过夜生长在琼脂糖- LB平板上的菌落,过目可知。也许你会很惊讶,为什么LIC后的平板上只有可怜的几个菌落?是的,这是正常的。根据我们的经验,这些单一菌落是目的质粒的可能性非常大。相反,如果你的琼脂糖- LB平板上到处是菌落,那这些菌落是假阳性的概率很高。能够生长在这些含有抗生素的平板上的菌落必定含有抗性基因,因此,这些假阳性菌落多半是含有template的质粒。进一步分析,应该是Bpn1消化过程中出现了差错。菌落PCR是检验这些菌落是否含有insert的直接方法。菌落PCR的DNA模板就是这些菌落——将移液器的枪头在标记好的菌落上点一下(挑取),然后吹打进PCR反应体系中即可。标记菌落的目的是为了在下次寻找相应的阳性菌落的时候,简单快捷。菌落PCR的引物就是insert PCR的引物,无需额外定制引物。菌落PCR的反应条件(退火温度,延伸时间)与insert PCR的一致。细心的小伙伴甚至会用提供template的质粒作为隐性对照,以提供insert的质粒作为阳性对照。总结的时候,将template PCR, insert PCR 和菌落PCR并排放在一起的时候,完成的LIC实验过程就出来了,如图一。

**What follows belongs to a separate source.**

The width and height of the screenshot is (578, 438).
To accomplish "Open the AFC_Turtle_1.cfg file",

图一. Template PCR, insert PCR 和菌落PCR的电泳结果。选取的两个菌落都是阳性。
当平板上有大量菌落时,应该多挑取一些菌落作PCR。如下图,我们挑取了7个菌落做PCR,但是,只有#4 菌落含有insert。(这里能检测出#4,含有运气成分。)

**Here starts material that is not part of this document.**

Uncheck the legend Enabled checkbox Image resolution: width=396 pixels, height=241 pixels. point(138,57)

图二. Template PCR, insert PCR和菌落PCR的电泳结果。选取的7个菌落,只有一个是阳性。
LIC的反应体系是10 ul,而一个转化反应通常只需要5 ul。因此,为了避免浪费,5 ul可以转化到DH5a 中,专门用来提取目的质粒;另外5 ul转化到BL21 (升级版本的叫作Rosetta)中,专门用来做目的蛋白的表达和纯化。